When this self-isolation began, I knew it would take a while for the Covid-19 virus to be contained and controlled.  I did not think of actual numbers, just "some distant day."  It's day 90, and while our governor has gradually eased restrictions, I'm still not ready to proceed unchecked into the day.  Masks, in my life, are a part of my life now.  In fact, the reminder note on the inside of my front door now reads "Keys,   Phone,    Pants,    Mask."  And I don't really see an end in sight, at least not until a vaccine is developed, tested, and is as widely available as the flu vaccine.

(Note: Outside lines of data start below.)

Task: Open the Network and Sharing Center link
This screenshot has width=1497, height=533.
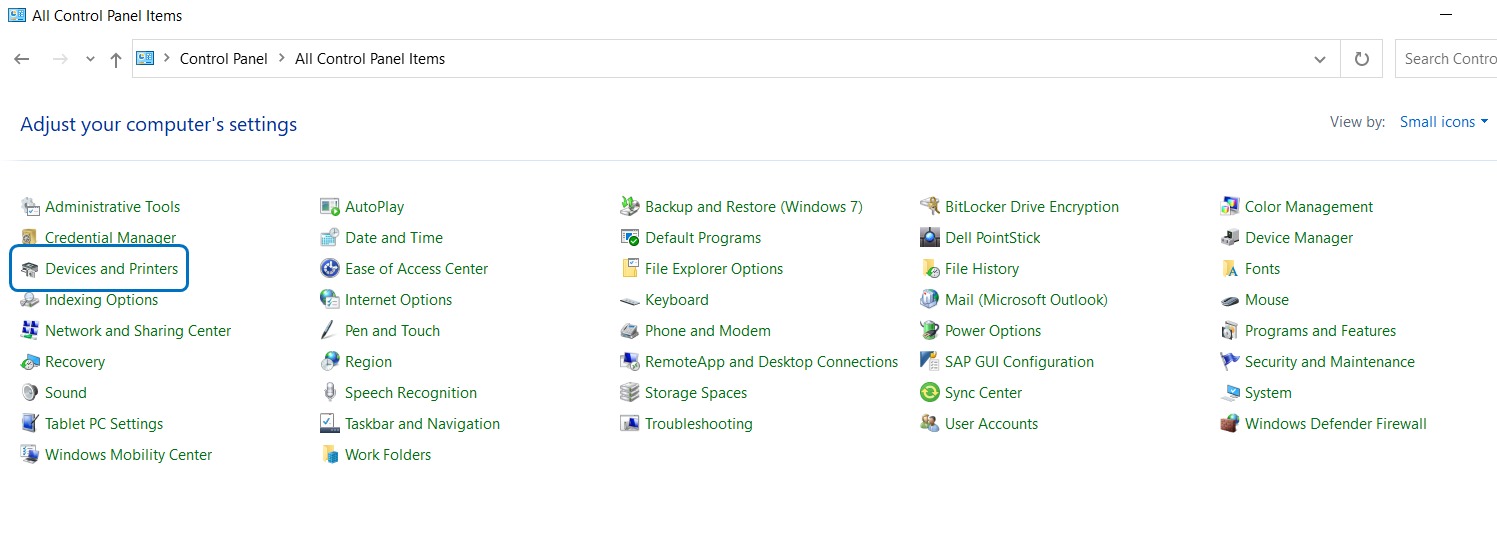Action: 137,331
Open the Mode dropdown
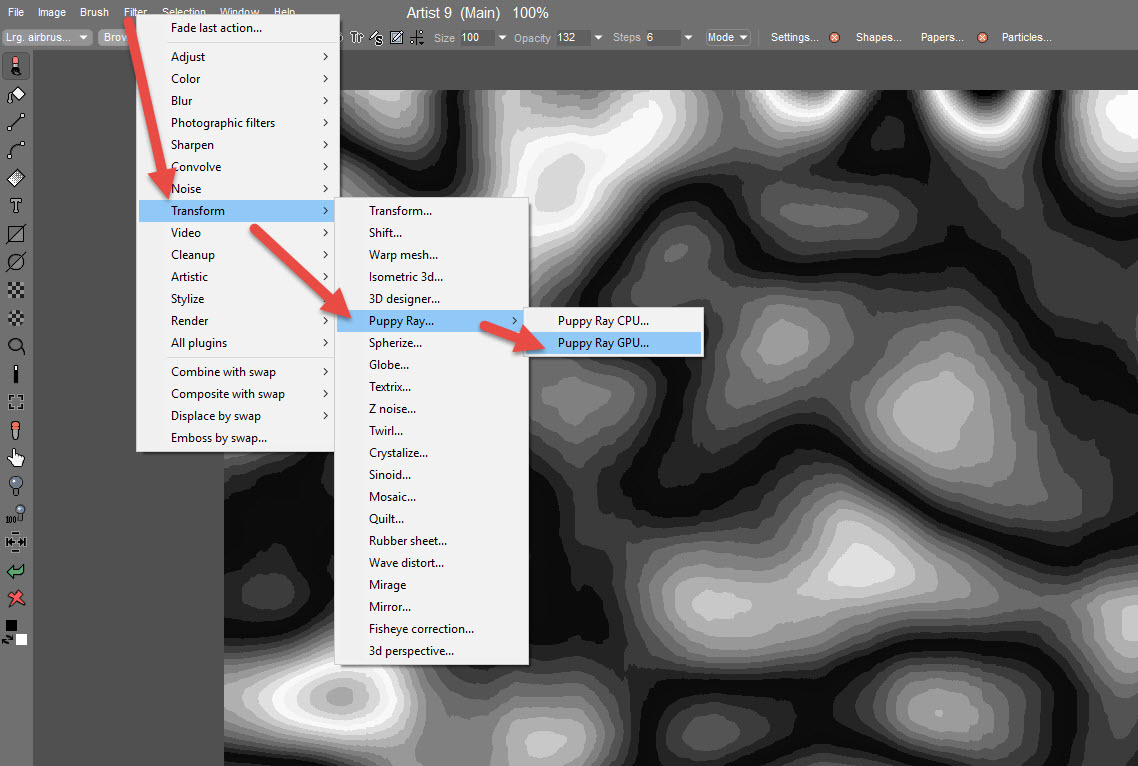Viewport: 1138px width, 766px height. click(727, 37)
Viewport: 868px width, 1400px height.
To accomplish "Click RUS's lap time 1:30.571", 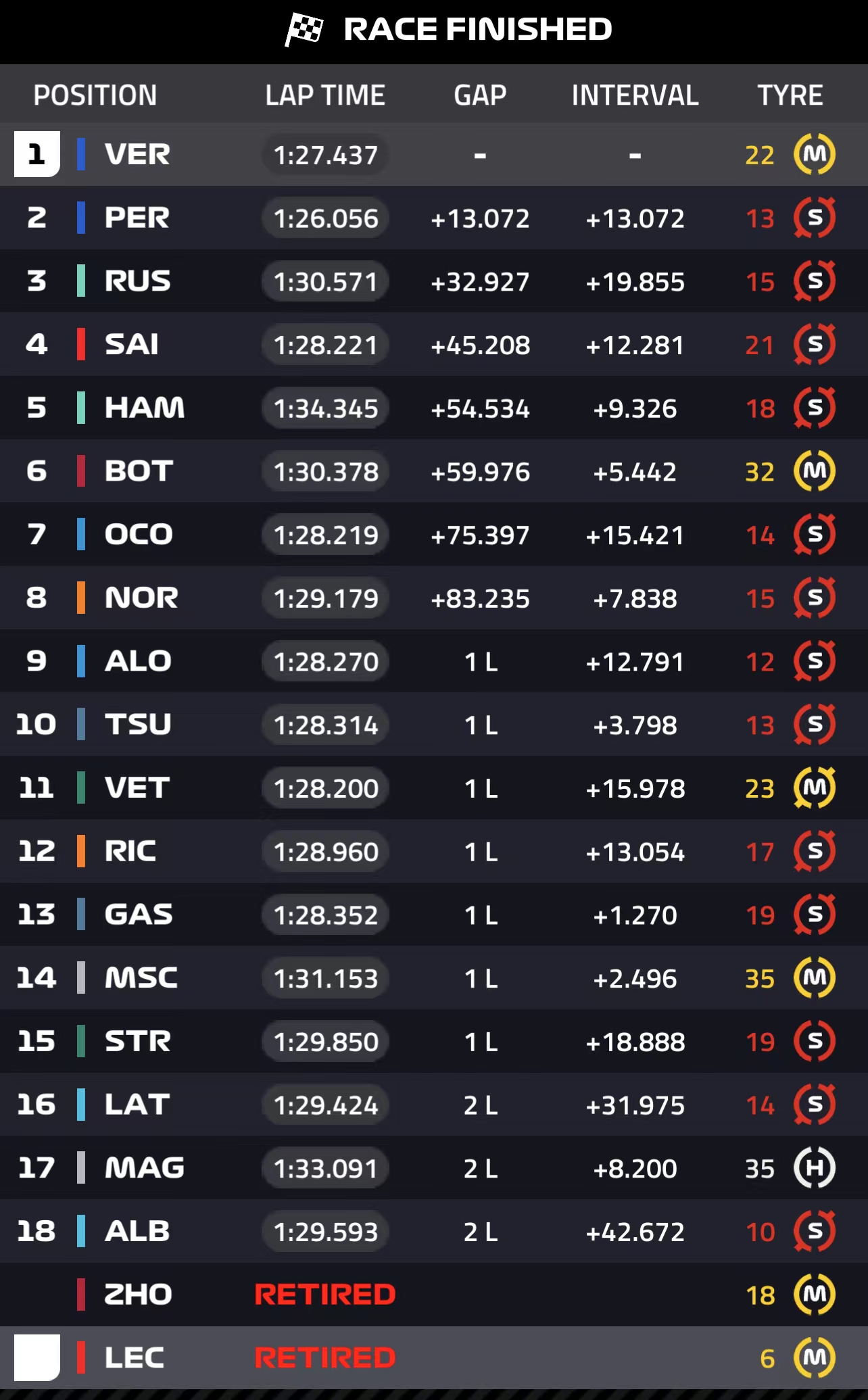I will pyautogui.click(x=325, y=281).
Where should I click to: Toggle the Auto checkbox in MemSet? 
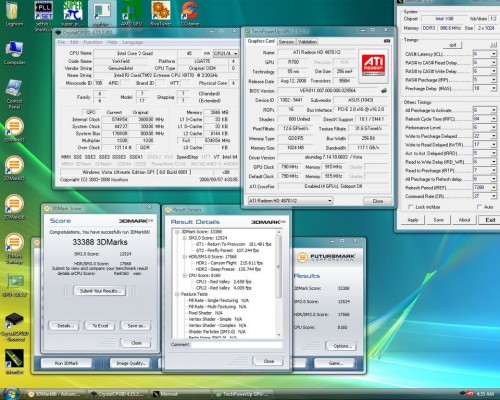click(479, 207)
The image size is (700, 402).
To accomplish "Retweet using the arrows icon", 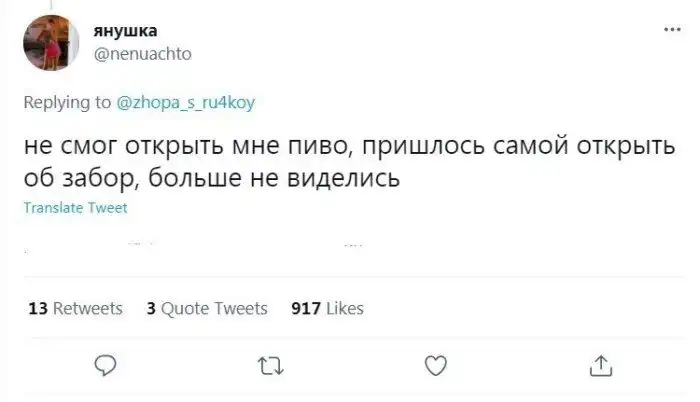I will point(269,368).
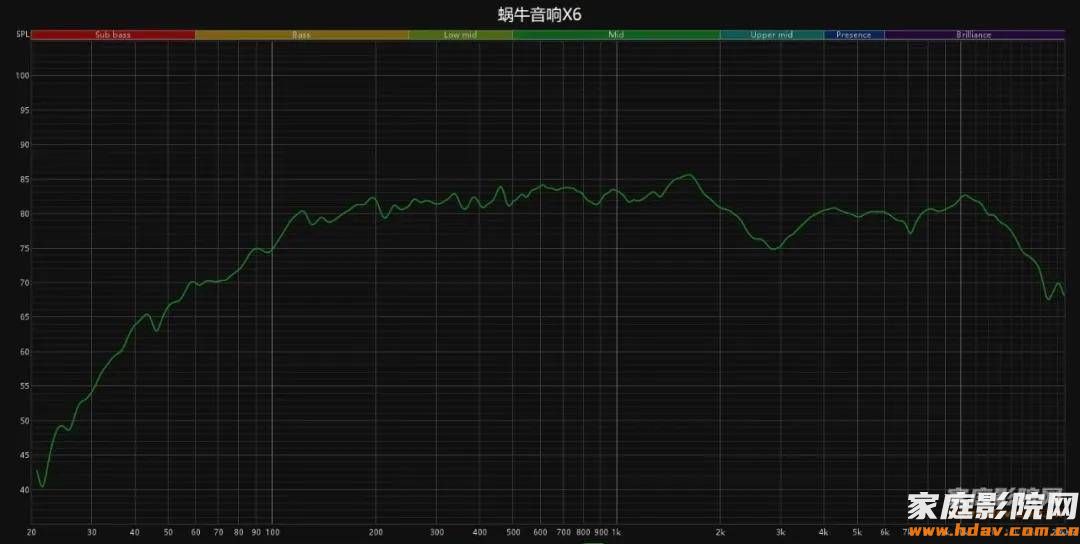Choose the Upper mid band header
The width and height of the screenshot is (1080, 544).
pyautogui.click(x=771, y=35)
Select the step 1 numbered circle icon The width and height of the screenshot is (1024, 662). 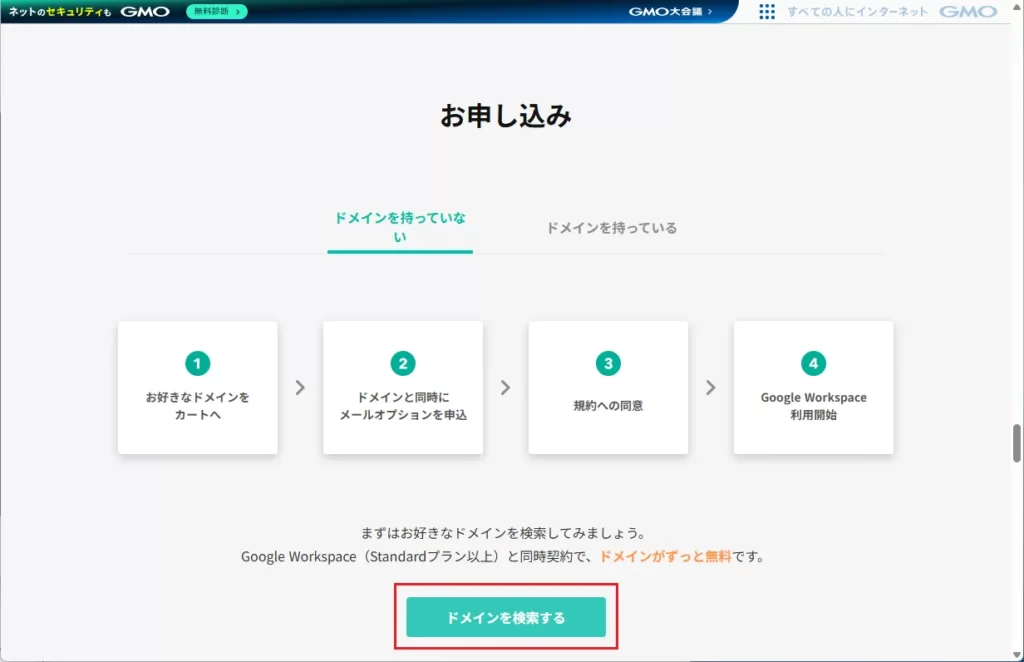pyautogui.click(x=197, y=362)
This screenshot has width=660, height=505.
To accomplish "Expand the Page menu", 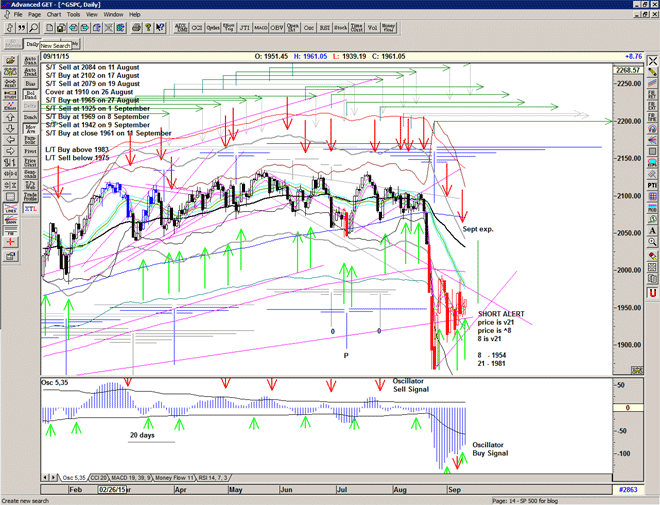I will [35, 15].
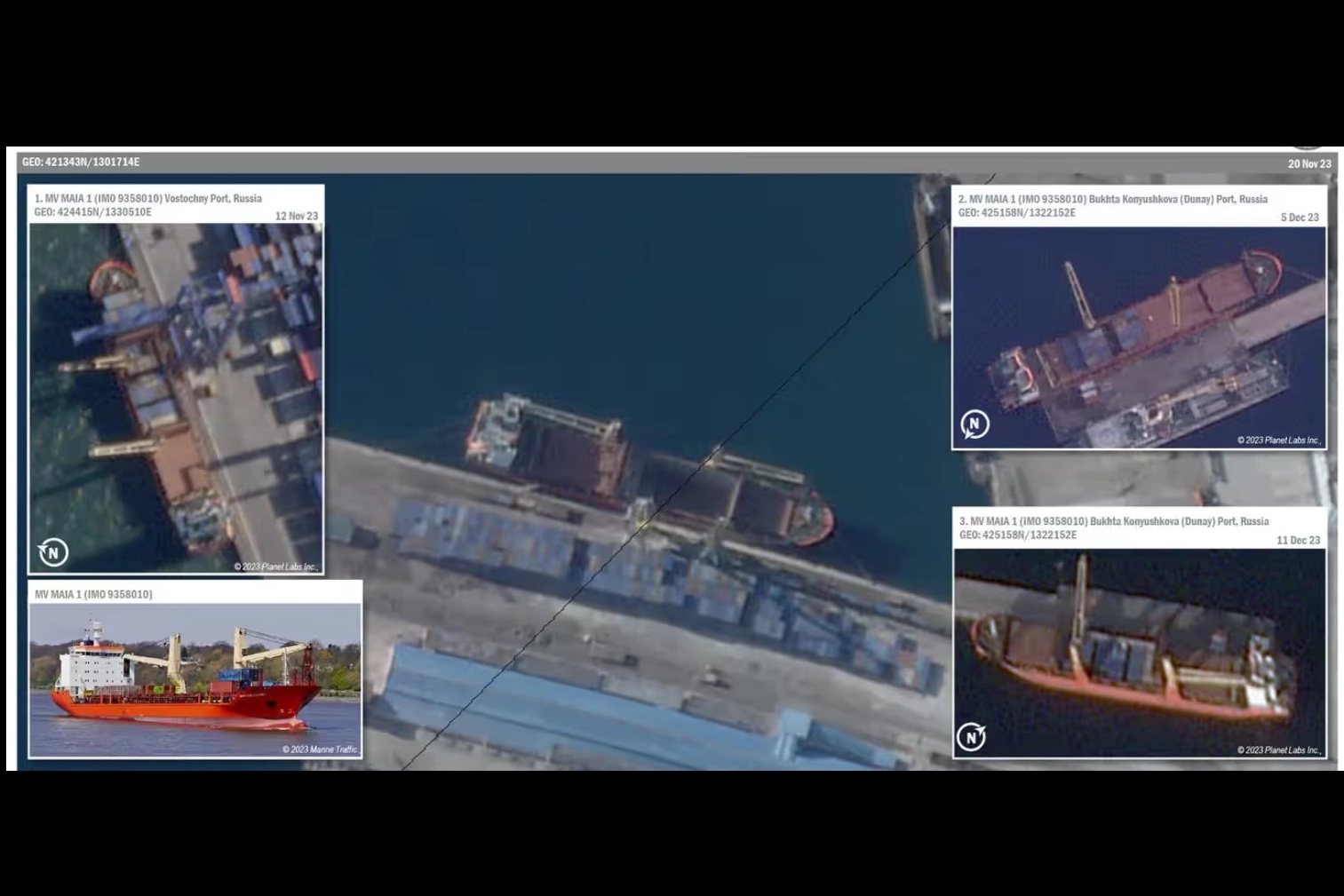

In the last 78 days since my last blog, much has happened in the world and in my 'hood.  The most striking is the protests against racial inequities.  We have over 400 years of racial inequity in this country; it was here at our first settlements, it was here and thriving during the American Revolution.  It was not eliminated by the Civil War - it simply changed it spots.  And today, we still see, DAILY, how we judge others and treat them according to what we have internalized.

I grew up in Virginia, with segregation, with Jim Crow.  Racial inequity was so ingrained in our daily lives, that it was never discussed.  We learned to not ask why, or how, or when.  We simply accepted it as the status quo.  I do not think of myself as racist, but that is a mirage.  Every time I look at someone, I see the color of their skin.  I am trying, daily, to change that.  Some days are better than others.  But I have a lot to learn.

We are taught as toddlers to differentiate -- color; size; taste.  We group things by similarities, and we learn that things we like are "good," and the things we don't like are "bad."  It's part of being socialized and "domesticated," as I read another blogger describe it.  So, then things like me are good, and things not like me are bad.  The transition to race becomes easy.

We have now equipped our police with riot shields, mace, helmets, kevlar, rubber bullets, tasers.  And we treat them as front-line warriors to protect the public from the "bad" guys.  Tell me, how  can we equip warriors and not expect them to act as warriors, when they have not been trained to differentiate between the good guys and the bad guys?  When all they know is what was educated in them as toddlers - "us" and "them"?  And then that education continued, as is readily available in every media, every religious institution, every format?

When is enough, enough?  When is it too much?  When will we accept we are wrong to continue to look at things (and EACH OTHER) as how we are different, and not as how we are the same?